Despite advances in frontline chemotherapy and radiotherapy for patients with early-stage HL, these patients still experience a lifelong risk of secondary malignancies and cardiovascular disease. In an analysis of Surveillance, Epidemiology, and End Results data on 20,007 survivors of HL aged 20 to 74 years diagnosed from 2000 to 2015, Dores et al1  ascertained that the risk of death due to noncancer causes and second neoplasms remains significantly elevated over the general US population, even in the modern treatment era. In this study, 60% of patients had stage I/II disease, and median follow-up was 8 years. Noncancer causes of mortality in early-stage patients included interstitial lung disease, infection, benign hematologic disease (cytopenias and clotting), heart disease, and diabetes.1  Other neoplasms accounted for 25% of all nonlymphoma deaths regardless of stage, with 145 cases of secondary neoplasms in early-stage and 144 cases in advanced-stage patients. Stage-specific mortality trends are declining in the modern treatment era with all-cause, noncancer, and other neoplasm standardized mortality ratios of 7.0, 2.9, and 2.9 for early-stage patients treated from 1983 to 1991 vs 2.9, 1.5, and 1.6 treated from 2001 to 2009, respectively.

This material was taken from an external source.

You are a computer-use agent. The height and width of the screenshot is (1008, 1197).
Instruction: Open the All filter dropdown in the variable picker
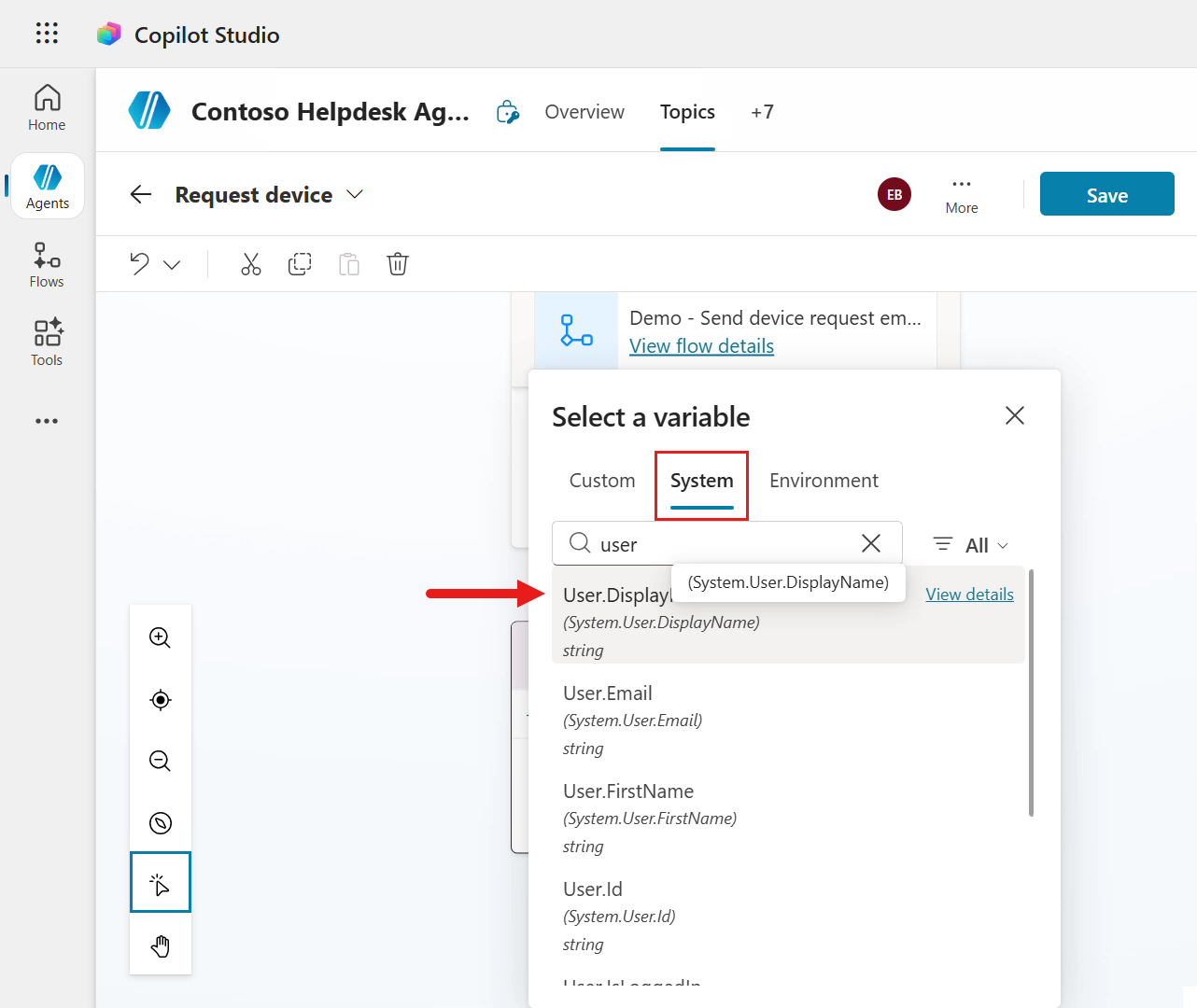[x=969, y=544]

However, follow-up is short for those patients treated from 2001 to 2009, and these mortality rates still exceed rates in the general population.

Focusing on secondary neoplasms, the Children's Oncology Group published a 10-year follow-up on AHOD0031, a trial of 1711 patients aged up to 21 years treated with response-adapted therapy.2  All patients initially received doxorubicin, bleomycin, vincristine, etoposide, prednisone, and cyclophosphamide, and rapid early responders (determined by PET) were randomly allocated to 21 Gy involved field radiotherapy (IFRT) or observation. Slow responders were randomized to IFRT or dexamethasone, etoposide, cisplatin, and cytarabine plus IFRT. Ten-year event-free survival and overall survival (OS) were not significantly different in the rapid early responders treated with observation vs IFRT and also not different in slow responders treated with dexamethasone, etoposide, cisplatin, and cytarabine plus IFRT vs IFRT alone. The cumulative incidence of second neoplasms was 1.3% with 17 second malignancies (3 cases of acute myeloid leukemia, 11 solid tumors, and 3 cases of NHL). Sixteen of these malignancies occurred in patients treated with combined modality therapy (CMT) with doxorubicin, bleomycin, vincristine, etoposide, prednisone, and cyclophosphamide plus 21 Gy IFRT, and 9 of 11 solid tumors occurred within the radiation field. Most solid tumors were papillary thyroid carcinoma, but there was 1 breast cancer that did not develop until 13 years after study enrollment. Therefore, it is likely with longer follow-up that additional secondary neoplasms, including breast and lung cancers, will be observed despite a PET-adapted approach that limits both chemotherapy and radiation doses.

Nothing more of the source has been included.